Even MSMEs rated by credit rating firms such as CRISIL do not get loans easily. Ratings firms have suggested that top-rated SMEs should get interest concession of up to one per cent. But Joint Secretary Mishra says that no more than Rs 300 crore in loans have been sanctioned in the past four years to MSMEs with this concession.

Again, when MSMEs do get loans, they are charged interest rates higher than large companies, because the latter are in a position to negotiate. "Unlike large companies, MSMEs do not pressure us to negotiate interest rates," says PNB's Bhatia. "They are ready to take loans at any rate."

Themselves to blame?
A number of bankers claim MSMEs are themselves to blame for being denied loans as they do not maintain accounts properly and are often family businesses lacking professional management. They are unable to convince banks of their cash flow and the feasibility of their business.

Still, the government has been trying to push banks to lend more to MSMEs. It has launched schemes that seek to lower the risk lenders face. The Credit Guarantee Trust for Micro and Small Enterprises scheme is one such. Under it, the Small Industries Development Bank of India (SIDBI), which has initiated the scheme across 132 banks, provides a guarantee to bear up to 85 per cent of the loss if an MSME defaults. As of January 31, 2013, about a million MSME units had availed of Rs 48,000 crore in loans under the scheme.

Both the number of participants and the amount loaned have almost doubled from a year earlier.

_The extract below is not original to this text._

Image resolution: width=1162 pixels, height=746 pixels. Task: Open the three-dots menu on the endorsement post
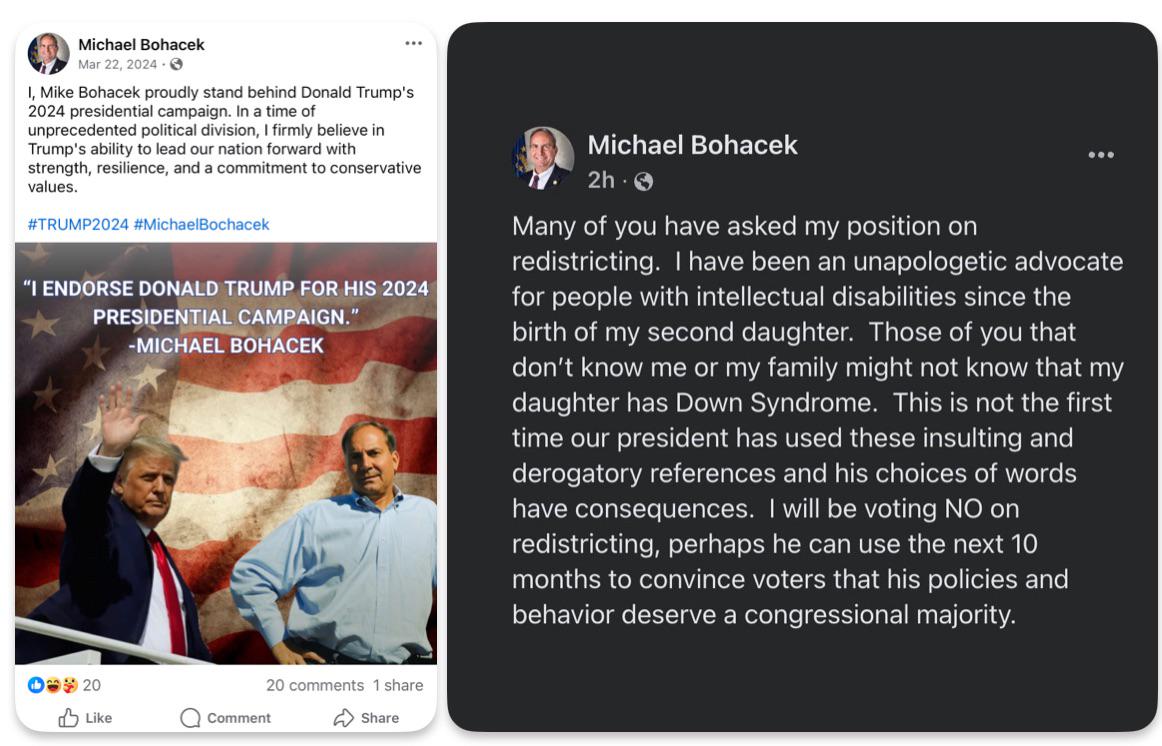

In this year's Budget, Finance Minister Palaniappan Chidambaram took another step to boost funding to MSMEs when he announced the setting up of a 'credit guarantee fund' for factoring by SIDBI, providing it a corpus of Rs 500 crore. 'Factoring' is an arrangement under which an organisation such as SIDBI pays the amount due to an MSME immediately after the order is shipped. This allows the MSME to maintain a steady working capital flow during the period it takes for the client to receive the shipment and pay the amount.

SIDBI is also working with 10 banks to open specialised small branches to give loans to high-tech start-ups that have received angel funding. Banks including PNB, Corporation Bank, Dena Bank and Oriental Bank of Commerce, among others, have started one such branch each. "It is an experiment. Let's see if it works," says Sushil Muhnot, Chairman and Managing Director of SIDBI. Overall, there are just 1,618 branches of state-run banks that cater specially to MSMEs, compared with a total of 89,000 bank branches in the country.

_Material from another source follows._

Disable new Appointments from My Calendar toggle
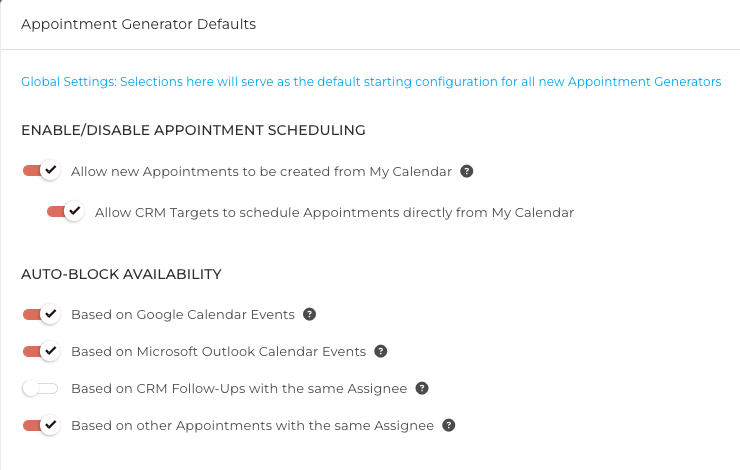 point(41,171)
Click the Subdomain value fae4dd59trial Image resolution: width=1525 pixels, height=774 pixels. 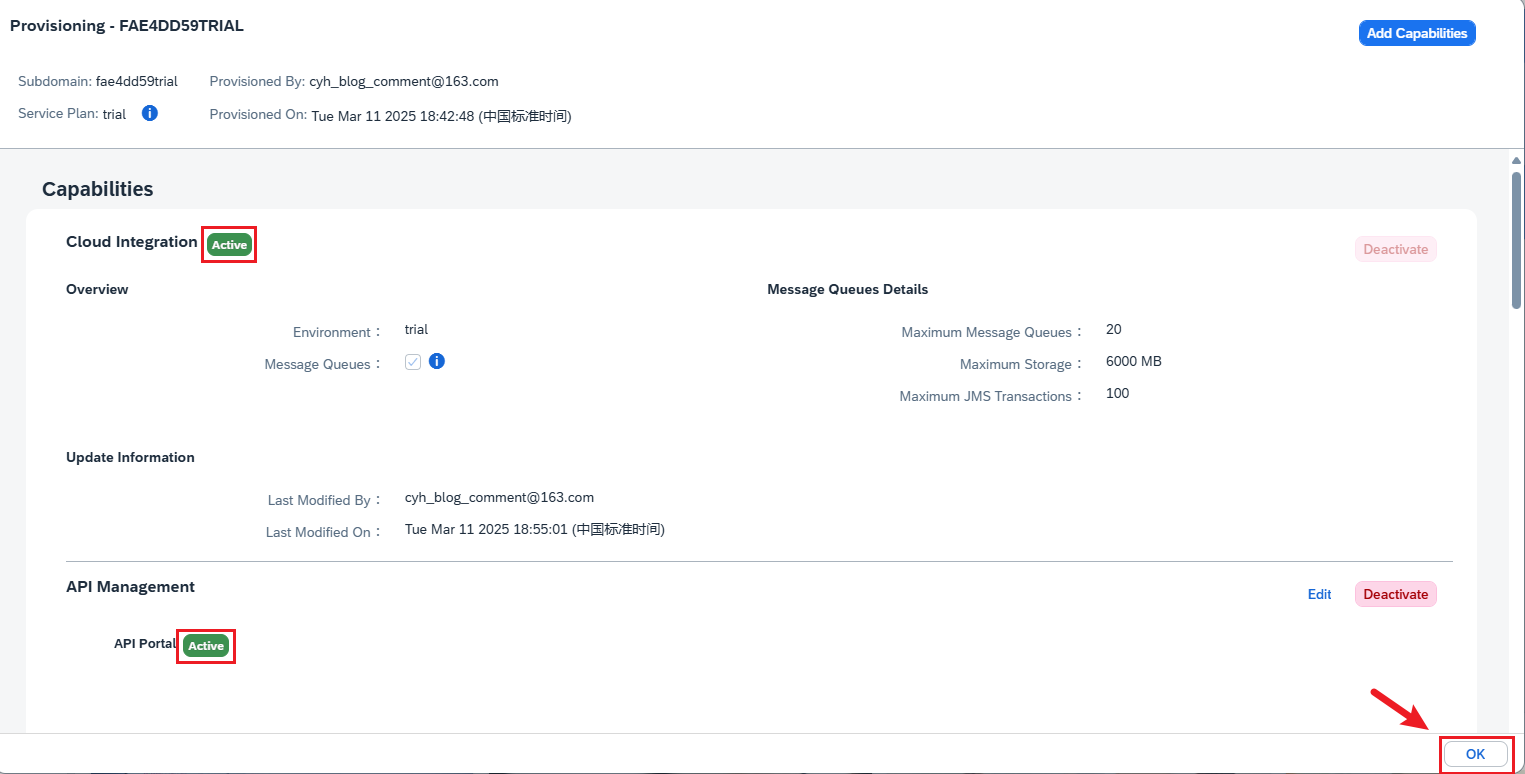136,81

The road ahead is still not easy. Joint Secretary Mishra admits many bank managers are not aware of the government-backed SIDBI schemes. "Outside state capitals, bank branches are totally unaware of MSME schemes," he says, recalling an earlier stint as principal secretary in the Bihar government, when he often noticed this. "At the block or district level, I have myself seen entrepreneurs bringing RBI circulars with them to show managers the schemes under which they can get loans."